Apple’s standing in the growing China smartphone market has taken another hit, slipping to #6 during the third quarter, research firm IDC announced Thursday. The drop comes as the iPhone maker faces concerns its iPhone could lose ground to other smartphone makers, such as Samsung and Nokia, whose handsets cover a wider range of price points. Apple share of smartphones shipped to China fell below ten percent during the quarter, a drop which coincides with Chinese smartphone shipments topping 60 million handsets, a new high…
Samsung, which makes the Galaxy, is ranked #1 in China, with China-based Lenovo coming in second, per IDC data.

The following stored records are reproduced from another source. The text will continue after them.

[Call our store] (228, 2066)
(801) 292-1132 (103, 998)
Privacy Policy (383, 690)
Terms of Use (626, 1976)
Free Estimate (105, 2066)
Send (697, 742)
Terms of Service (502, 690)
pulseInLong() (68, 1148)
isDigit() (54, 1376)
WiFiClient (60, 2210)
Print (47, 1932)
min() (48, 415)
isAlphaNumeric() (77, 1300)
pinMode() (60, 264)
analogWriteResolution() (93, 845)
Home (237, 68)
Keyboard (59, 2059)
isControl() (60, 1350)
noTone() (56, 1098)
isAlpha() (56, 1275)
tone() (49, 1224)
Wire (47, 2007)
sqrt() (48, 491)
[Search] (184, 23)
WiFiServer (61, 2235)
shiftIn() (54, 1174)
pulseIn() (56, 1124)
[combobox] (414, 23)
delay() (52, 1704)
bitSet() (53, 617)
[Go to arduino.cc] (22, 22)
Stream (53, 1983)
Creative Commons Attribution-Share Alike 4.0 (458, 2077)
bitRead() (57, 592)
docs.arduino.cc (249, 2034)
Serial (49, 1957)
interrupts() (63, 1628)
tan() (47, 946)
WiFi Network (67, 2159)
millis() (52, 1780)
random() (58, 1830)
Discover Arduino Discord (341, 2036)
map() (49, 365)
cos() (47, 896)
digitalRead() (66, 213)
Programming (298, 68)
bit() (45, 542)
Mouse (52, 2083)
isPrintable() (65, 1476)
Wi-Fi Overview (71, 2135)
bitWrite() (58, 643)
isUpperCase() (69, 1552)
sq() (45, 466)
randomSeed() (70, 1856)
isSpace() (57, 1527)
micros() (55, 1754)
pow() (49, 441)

The researchers expect Apple to grab more of the market when the iPhone 5 goes on sale in China next week. The 1.33 billion people market now accounts for one-fifth of Apple’s revenue.

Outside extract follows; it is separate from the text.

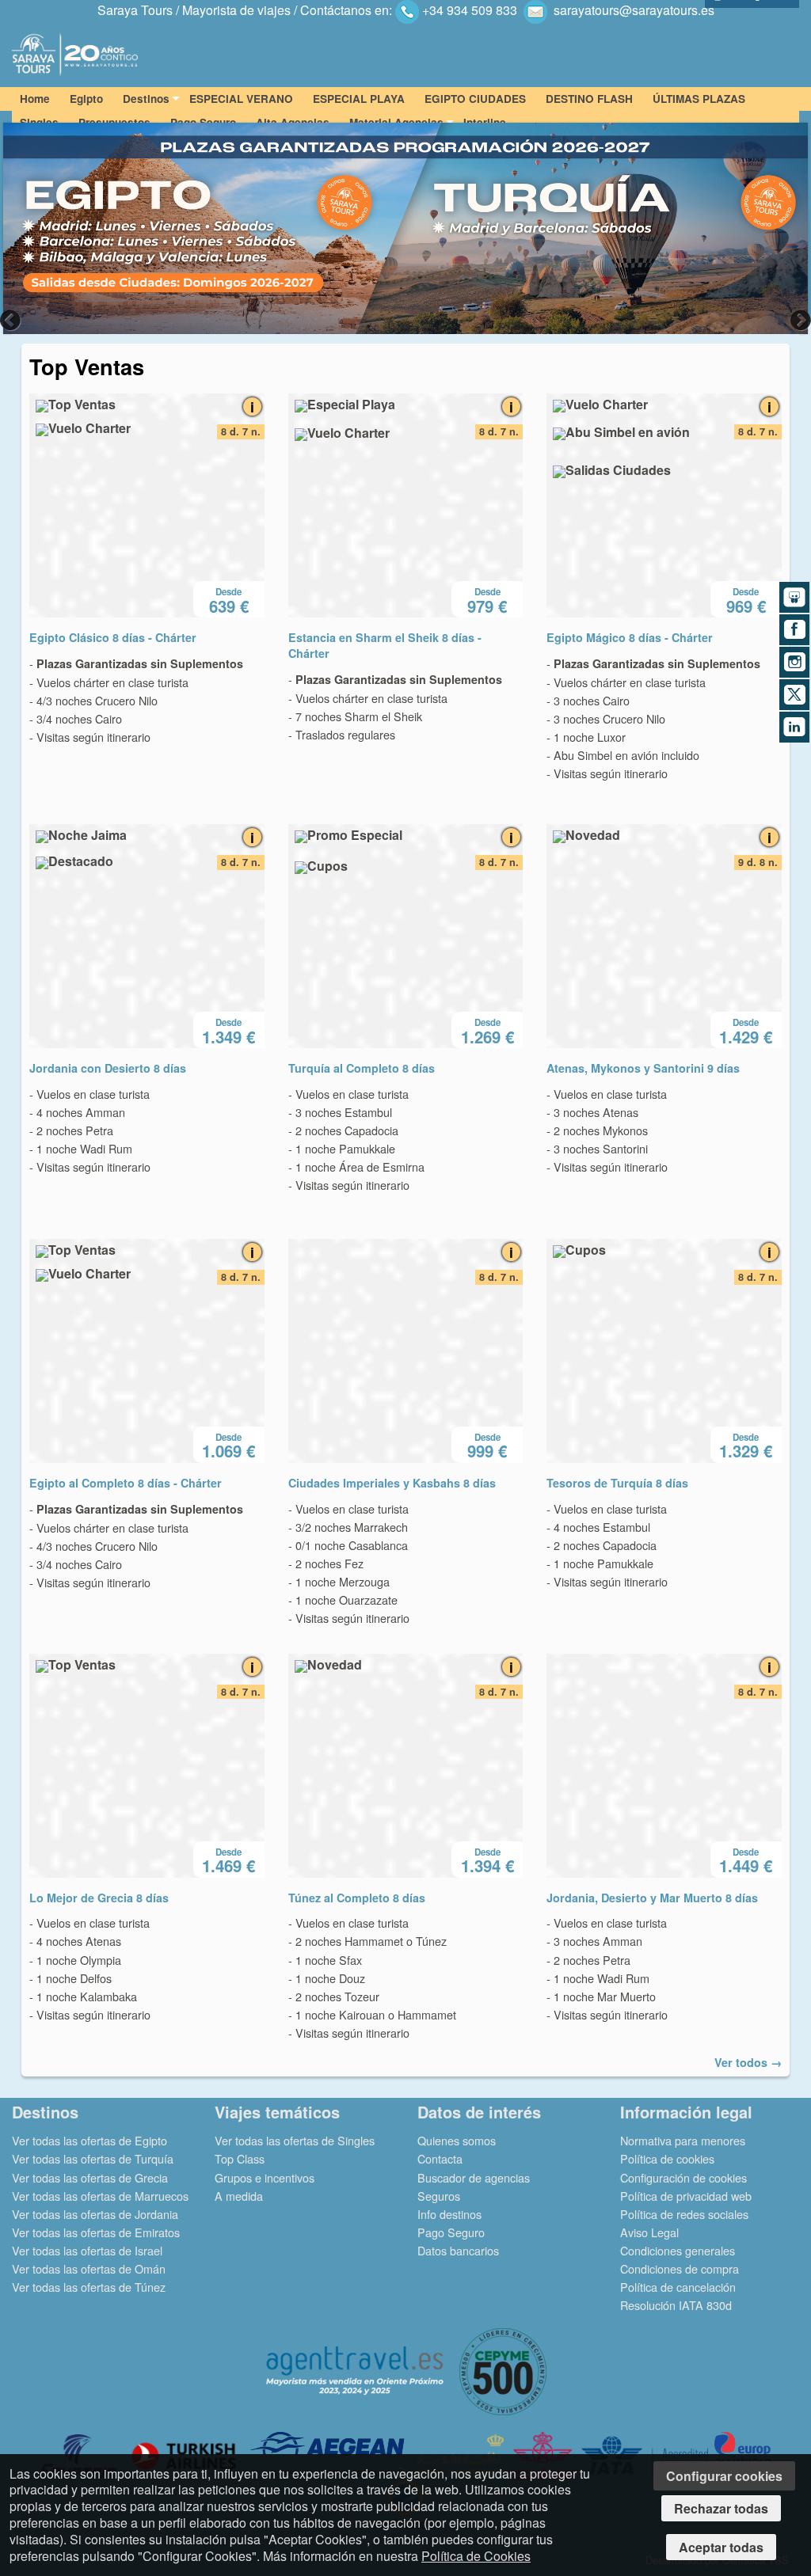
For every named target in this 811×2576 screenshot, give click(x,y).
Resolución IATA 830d (676, 2305)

The news comes just a day after Apple suffered its biggest one-day drop in four years, losing $35 billion in share value. Reuters reports the sell-off was prompted partly by concern Apple’s competitors could be gaining momentum in the world’s largest marketplace.
On Wednesday, Nokia – which has taken a drubbing from Apple in Europe and the U.S. – inked an agreement with China Mobile, the country’s largest carrier.
Reuters reports homegrown smartphone vendors are increasing their market share. Coolpad, for instance rose to #3 in China, up from sixth place. Among the reasons for the improvement: smartphones sold for below $160.
Can the iPhone 5 improve Apple’s standing in China?